* **WHAT NEEDS TO BE DONE**
Lines from the entries below that hold "puzzle" form the answer; copy all of them.

* **SOURCE MATERIAL**
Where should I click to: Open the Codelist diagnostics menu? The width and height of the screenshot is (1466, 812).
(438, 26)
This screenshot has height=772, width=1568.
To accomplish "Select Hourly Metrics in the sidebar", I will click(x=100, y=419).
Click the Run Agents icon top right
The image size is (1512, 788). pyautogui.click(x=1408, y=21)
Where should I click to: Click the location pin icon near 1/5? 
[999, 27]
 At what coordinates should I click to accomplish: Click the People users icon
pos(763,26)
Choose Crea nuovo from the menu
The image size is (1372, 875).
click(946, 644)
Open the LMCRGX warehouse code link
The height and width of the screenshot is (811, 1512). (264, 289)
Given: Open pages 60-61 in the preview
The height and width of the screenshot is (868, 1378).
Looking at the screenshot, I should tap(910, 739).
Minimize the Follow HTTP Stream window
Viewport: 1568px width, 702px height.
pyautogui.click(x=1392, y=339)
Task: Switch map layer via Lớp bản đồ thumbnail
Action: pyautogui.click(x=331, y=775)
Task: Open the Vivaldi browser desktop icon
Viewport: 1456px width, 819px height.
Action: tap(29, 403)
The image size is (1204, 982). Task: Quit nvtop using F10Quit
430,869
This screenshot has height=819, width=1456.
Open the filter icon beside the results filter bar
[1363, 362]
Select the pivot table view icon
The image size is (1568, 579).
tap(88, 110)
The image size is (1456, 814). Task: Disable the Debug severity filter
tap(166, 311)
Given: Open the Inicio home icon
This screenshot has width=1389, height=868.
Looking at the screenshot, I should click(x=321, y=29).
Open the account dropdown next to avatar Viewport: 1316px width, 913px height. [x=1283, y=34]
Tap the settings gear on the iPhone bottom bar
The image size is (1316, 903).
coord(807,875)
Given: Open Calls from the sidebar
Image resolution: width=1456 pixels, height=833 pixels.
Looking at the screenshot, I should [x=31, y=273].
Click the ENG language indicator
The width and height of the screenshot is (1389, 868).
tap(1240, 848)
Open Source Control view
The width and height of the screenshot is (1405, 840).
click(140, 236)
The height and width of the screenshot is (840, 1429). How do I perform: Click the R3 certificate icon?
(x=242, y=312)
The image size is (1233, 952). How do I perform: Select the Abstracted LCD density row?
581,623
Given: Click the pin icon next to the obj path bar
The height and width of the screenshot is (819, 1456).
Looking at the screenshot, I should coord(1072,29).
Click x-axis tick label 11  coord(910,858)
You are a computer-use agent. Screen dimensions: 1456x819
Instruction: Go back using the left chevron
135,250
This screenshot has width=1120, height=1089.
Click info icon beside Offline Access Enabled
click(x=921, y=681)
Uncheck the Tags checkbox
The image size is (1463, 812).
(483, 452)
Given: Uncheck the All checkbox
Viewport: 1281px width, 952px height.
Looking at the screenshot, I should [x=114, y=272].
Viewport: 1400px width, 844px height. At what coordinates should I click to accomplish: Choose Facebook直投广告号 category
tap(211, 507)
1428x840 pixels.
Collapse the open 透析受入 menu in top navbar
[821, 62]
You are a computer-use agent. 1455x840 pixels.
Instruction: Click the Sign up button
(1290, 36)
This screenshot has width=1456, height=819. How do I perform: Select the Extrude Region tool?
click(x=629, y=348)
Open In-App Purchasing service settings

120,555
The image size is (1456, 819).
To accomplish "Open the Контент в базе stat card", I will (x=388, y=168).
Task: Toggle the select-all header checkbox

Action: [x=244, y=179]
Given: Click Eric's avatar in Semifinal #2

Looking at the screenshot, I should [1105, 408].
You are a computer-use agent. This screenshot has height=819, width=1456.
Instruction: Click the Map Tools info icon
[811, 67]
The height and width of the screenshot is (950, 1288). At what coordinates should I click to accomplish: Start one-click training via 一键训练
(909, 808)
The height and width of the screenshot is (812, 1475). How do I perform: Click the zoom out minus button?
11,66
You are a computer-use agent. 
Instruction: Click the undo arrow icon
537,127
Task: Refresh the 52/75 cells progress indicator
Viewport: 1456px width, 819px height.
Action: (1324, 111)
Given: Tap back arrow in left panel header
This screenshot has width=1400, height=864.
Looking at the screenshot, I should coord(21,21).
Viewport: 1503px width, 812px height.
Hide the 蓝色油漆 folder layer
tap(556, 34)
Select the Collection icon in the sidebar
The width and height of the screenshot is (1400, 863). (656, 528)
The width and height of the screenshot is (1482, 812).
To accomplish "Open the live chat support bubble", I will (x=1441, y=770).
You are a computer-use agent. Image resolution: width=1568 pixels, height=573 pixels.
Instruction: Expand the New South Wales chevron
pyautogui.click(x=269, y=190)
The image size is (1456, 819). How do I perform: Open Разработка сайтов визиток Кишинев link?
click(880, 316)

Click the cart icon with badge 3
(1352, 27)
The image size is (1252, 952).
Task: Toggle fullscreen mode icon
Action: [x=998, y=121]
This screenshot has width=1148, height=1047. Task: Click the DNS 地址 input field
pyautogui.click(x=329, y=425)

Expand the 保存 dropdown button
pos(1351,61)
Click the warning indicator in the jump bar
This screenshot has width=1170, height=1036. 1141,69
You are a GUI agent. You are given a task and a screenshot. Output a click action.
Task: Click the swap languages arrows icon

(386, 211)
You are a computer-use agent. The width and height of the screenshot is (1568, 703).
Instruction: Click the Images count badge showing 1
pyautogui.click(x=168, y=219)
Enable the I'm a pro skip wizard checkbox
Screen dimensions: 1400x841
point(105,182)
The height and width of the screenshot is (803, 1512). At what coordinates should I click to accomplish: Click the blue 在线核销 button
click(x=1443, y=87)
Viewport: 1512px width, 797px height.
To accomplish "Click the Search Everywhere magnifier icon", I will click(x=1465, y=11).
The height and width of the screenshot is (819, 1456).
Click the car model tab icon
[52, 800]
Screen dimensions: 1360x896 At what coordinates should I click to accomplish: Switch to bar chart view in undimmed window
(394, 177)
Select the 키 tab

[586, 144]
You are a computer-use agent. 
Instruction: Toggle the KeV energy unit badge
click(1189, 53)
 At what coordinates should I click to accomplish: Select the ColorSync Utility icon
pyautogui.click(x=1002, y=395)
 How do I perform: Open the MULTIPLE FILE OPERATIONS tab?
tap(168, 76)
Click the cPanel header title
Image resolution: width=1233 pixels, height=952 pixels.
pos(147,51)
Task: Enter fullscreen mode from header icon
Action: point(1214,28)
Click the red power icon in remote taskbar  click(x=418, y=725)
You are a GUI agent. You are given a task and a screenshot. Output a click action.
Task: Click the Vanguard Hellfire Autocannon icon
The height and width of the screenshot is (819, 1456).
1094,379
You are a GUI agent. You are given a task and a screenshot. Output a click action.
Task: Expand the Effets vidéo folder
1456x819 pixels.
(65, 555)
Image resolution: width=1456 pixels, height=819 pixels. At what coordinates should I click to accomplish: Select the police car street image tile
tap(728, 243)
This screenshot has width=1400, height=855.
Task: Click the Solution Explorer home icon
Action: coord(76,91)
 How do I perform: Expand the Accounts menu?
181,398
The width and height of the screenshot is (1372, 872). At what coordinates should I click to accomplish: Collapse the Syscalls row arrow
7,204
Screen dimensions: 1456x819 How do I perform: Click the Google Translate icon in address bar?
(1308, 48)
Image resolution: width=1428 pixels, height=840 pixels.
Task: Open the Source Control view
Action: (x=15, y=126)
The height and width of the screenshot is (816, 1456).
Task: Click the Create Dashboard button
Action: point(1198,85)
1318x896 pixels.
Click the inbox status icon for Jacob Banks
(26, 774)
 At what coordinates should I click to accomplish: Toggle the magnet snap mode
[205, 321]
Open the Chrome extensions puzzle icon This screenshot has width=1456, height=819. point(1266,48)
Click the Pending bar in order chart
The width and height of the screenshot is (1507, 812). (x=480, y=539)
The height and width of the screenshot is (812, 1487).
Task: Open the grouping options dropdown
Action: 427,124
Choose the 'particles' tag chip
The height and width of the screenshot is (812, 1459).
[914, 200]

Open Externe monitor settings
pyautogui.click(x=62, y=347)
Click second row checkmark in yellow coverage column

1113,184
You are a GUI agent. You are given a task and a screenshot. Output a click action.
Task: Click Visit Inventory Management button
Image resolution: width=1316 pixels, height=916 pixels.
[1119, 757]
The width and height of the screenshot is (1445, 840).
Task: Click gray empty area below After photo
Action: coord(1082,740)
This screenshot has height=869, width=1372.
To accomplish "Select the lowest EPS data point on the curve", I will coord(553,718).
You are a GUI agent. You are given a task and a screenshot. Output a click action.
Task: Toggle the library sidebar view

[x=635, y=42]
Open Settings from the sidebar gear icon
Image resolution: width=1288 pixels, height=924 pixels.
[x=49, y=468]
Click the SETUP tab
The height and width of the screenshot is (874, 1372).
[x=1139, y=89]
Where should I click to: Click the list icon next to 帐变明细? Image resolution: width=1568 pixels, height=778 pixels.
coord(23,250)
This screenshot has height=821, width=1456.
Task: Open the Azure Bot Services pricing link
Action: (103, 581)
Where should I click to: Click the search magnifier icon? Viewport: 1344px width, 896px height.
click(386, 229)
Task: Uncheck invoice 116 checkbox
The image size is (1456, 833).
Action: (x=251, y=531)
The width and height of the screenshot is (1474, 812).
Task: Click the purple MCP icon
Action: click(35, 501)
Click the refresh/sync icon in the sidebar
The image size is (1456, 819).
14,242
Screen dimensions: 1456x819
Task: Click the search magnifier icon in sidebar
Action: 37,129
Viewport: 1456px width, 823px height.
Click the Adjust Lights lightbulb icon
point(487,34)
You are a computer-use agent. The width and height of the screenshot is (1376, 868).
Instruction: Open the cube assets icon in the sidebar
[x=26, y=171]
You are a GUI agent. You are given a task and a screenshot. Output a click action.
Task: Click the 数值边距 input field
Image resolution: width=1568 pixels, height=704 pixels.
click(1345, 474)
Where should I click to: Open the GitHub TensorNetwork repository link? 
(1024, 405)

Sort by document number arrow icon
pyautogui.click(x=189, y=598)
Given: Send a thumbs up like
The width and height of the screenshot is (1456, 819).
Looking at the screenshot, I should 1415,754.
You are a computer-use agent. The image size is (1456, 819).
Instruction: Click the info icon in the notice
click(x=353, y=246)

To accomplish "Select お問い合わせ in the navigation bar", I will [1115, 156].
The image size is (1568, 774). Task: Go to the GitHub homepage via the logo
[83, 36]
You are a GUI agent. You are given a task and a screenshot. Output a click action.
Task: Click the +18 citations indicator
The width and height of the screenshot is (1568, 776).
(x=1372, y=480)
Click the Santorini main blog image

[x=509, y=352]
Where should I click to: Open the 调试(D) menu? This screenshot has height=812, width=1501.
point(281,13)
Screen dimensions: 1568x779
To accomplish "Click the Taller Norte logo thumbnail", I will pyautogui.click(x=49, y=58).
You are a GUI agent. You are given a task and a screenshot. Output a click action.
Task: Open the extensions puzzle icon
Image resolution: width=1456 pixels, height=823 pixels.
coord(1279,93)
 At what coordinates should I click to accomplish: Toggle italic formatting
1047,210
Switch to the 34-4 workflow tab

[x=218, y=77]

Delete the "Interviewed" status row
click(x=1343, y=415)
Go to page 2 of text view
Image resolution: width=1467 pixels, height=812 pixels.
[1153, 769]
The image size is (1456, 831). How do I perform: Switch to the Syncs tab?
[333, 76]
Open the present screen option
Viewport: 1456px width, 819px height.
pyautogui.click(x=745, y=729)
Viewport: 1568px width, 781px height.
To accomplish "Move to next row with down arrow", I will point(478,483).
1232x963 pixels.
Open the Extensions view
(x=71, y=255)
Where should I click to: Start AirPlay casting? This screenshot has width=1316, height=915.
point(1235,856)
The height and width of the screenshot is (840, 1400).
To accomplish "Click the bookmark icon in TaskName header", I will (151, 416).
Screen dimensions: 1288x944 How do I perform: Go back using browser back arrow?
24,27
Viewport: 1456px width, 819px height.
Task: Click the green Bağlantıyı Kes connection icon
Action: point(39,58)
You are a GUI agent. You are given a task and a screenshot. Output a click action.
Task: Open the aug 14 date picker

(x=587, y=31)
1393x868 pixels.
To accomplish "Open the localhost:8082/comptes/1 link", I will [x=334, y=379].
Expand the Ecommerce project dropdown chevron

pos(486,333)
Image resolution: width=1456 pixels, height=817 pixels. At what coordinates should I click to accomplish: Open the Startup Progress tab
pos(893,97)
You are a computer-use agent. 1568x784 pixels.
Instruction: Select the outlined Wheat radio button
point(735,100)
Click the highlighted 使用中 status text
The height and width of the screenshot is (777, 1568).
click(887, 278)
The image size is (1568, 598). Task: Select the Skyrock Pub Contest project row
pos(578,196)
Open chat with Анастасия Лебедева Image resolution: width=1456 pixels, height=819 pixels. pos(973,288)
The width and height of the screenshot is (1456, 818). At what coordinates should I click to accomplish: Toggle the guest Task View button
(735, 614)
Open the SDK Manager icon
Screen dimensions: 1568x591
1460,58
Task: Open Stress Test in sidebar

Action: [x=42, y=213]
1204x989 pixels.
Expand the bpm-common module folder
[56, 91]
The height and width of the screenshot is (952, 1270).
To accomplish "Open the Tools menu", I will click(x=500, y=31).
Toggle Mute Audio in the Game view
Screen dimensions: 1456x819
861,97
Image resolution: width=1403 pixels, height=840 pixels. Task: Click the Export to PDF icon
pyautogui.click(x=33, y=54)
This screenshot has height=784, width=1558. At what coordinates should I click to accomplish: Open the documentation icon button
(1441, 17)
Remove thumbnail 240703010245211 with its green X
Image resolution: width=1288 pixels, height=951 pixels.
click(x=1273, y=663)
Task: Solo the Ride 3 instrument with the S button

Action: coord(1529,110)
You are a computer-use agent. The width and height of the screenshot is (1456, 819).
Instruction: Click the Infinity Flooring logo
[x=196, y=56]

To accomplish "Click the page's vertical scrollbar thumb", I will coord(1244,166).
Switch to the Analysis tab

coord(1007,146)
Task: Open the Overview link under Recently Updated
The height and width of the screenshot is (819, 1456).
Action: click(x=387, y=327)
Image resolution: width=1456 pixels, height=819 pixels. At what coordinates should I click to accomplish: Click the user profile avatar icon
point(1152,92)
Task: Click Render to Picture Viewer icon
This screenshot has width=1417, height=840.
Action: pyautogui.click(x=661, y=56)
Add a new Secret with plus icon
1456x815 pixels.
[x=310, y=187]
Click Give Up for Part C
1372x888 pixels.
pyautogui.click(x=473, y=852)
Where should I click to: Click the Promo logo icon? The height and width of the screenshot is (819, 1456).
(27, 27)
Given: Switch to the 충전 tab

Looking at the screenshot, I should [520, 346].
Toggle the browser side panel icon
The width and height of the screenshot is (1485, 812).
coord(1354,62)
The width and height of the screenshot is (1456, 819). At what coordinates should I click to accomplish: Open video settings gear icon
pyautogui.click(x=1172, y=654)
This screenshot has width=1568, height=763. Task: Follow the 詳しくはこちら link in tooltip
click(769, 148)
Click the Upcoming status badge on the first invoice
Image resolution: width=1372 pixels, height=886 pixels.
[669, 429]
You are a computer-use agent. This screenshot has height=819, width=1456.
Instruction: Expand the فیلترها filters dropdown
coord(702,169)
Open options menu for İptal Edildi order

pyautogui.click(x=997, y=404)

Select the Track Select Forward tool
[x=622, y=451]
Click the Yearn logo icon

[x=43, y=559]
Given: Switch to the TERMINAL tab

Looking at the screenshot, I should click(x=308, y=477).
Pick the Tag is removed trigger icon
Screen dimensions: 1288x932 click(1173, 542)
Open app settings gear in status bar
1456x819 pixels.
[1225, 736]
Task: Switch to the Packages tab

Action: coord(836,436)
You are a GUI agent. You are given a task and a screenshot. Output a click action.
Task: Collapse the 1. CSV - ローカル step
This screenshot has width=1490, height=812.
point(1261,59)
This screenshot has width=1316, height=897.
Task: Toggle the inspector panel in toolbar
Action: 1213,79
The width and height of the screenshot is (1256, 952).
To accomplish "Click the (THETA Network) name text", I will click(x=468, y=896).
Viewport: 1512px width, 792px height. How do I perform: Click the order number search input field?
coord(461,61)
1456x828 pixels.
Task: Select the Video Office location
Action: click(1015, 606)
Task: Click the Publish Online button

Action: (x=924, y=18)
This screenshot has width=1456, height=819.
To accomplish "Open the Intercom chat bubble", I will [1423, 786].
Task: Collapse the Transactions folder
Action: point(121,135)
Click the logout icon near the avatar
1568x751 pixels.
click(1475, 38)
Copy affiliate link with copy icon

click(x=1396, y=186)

* **SOLUTION TO THE EXERCISE**
Open the Chrome extensions puzzle icon This screenshot has width=1456, height=819. point(1266,48)
Task: Open the extensions puzzle icon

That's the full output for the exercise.